Item-finding records:

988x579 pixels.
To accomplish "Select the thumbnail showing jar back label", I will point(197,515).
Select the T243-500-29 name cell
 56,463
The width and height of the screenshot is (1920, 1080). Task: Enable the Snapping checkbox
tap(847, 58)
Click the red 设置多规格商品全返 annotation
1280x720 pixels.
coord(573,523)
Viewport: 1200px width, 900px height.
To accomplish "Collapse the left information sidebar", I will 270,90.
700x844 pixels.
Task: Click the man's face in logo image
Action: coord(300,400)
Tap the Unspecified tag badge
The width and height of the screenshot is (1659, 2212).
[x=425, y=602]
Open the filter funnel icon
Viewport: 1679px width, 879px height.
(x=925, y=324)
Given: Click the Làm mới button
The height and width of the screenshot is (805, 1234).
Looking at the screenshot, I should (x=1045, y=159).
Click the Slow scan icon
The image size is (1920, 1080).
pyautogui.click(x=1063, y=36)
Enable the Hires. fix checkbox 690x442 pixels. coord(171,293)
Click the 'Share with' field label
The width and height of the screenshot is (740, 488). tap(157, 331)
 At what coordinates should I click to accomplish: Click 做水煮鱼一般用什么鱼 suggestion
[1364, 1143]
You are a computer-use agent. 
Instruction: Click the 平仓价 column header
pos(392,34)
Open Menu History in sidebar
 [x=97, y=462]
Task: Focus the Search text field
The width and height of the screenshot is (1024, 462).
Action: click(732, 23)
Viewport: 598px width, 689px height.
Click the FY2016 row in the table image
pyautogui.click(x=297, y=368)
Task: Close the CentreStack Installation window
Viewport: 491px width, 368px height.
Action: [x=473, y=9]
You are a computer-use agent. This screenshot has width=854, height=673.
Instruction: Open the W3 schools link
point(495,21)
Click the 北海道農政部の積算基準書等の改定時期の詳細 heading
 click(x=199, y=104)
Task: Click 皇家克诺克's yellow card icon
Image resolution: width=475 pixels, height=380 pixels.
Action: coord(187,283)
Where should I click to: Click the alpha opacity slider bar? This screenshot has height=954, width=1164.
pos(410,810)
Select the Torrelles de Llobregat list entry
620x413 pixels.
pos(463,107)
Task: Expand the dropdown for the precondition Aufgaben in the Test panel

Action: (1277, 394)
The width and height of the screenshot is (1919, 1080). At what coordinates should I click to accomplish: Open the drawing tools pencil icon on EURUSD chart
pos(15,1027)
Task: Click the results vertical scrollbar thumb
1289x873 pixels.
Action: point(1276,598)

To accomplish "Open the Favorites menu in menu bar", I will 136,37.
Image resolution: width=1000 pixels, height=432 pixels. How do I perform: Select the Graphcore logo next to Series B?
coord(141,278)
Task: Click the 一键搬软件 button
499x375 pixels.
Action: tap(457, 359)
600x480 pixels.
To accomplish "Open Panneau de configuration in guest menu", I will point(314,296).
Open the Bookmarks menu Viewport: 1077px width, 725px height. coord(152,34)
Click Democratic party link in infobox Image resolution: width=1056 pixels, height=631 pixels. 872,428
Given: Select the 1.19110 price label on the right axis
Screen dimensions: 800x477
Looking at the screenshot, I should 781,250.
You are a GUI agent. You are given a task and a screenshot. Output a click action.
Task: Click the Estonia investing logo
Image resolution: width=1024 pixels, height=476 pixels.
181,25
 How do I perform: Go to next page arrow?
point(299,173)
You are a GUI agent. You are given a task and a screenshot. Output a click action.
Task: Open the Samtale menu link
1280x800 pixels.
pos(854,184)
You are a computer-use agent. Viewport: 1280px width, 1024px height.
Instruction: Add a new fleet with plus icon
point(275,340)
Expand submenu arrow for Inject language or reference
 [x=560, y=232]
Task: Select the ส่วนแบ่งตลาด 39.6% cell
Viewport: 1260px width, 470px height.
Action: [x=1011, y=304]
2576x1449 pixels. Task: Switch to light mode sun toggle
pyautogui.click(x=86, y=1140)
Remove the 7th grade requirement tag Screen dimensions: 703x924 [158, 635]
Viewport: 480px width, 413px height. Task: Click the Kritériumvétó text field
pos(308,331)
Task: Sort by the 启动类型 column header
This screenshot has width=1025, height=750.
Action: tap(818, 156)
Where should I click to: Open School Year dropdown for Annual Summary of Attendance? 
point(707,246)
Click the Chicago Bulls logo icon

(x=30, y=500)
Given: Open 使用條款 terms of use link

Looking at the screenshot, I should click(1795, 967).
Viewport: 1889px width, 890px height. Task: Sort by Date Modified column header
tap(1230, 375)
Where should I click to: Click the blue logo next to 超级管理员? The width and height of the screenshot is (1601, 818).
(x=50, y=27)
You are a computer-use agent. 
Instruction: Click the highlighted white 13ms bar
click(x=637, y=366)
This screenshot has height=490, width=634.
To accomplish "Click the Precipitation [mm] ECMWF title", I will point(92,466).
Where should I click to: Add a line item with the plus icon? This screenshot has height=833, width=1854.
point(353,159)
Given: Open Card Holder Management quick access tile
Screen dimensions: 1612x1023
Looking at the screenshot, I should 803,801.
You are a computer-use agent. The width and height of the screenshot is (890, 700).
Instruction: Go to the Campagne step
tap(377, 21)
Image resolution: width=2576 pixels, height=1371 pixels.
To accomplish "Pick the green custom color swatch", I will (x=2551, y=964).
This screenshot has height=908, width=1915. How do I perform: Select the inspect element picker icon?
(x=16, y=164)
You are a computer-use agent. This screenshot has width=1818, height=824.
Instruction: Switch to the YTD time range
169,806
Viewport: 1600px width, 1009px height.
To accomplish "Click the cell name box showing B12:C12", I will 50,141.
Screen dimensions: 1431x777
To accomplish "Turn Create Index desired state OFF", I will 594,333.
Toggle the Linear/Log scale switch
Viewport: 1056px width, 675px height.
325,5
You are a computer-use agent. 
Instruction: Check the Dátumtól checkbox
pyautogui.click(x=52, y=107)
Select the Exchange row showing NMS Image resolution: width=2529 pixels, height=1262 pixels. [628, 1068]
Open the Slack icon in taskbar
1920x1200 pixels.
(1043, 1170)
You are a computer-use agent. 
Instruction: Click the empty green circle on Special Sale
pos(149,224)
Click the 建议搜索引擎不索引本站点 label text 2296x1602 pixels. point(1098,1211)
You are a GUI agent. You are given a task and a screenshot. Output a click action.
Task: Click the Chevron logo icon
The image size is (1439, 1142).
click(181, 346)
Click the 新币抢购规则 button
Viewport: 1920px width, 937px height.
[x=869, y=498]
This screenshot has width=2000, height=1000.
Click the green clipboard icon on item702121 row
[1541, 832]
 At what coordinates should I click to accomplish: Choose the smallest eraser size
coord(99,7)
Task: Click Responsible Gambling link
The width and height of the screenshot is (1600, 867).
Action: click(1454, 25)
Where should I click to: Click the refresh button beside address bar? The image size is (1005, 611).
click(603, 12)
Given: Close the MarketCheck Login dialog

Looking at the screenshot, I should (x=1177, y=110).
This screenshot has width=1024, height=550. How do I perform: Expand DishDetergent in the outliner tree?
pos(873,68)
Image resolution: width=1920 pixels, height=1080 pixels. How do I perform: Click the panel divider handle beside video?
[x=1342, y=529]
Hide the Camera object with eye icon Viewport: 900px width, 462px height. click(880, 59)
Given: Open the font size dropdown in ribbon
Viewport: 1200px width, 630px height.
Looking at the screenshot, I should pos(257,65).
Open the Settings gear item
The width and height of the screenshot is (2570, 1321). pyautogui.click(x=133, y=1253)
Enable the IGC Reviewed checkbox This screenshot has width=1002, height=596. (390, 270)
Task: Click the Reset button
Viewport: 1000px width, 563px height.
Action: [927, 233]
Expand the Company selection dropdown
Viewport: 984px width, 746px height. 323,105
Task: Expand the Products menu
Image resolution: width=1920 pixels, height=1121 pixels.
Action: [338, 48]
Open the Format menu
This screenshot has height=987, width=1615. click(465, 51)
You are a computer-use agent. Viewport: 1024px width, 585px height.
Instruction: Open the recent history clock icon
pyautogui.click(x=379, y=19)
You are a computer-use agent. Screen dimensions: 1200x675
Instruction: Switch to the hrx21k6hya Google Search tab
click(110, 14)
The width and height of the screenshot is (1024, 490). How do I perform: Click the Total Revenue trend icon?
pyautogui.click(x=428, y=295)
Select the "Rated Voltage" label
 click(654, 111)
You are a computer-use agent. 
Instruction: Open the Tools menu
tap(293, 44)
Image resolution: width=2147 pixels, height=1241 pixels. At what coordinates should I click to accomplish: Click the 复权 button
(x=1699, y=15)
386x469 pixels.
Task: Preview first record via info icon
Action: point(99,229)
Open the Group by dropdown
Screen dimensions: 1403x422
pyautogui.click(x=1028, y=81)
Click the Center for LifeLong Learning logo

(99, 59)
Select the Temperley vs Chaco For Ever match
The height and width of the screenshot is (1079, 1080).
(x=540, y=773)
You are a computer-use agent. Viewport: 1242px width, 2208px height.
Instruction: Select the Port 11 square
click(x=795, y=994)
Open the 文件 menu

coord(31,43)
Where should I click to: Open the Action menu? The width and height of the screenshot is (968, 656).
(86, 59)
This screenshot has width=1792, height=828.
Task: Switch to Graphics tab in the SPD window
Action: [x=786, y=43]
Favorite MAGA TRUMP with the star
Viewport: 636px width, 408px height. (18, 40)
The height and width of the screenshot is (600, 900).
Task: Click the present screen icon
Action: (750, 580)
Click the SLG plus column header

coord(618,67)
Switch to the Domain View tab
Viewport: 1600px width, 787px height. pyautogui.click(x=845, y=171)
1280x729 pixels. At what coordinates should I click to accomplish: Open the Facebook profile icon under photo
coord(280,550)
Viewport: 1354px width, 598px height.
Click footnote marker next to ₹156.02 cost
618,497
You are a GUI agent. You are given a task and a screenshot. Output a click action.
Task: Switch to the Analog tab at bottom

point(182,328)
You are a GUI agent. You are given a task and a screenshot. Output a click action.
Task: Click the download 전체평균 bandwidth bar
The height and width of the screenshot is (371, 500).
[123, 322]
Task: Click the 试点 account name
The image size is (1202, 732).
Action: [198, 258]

— Prompt —
Pull out each line of the entries above that contains the string "sidebar". Case counts.

— Answer to the exercise —
To accomplish "Collapse the left information sidebar", I will 270,90.
Open Menu History in sidebar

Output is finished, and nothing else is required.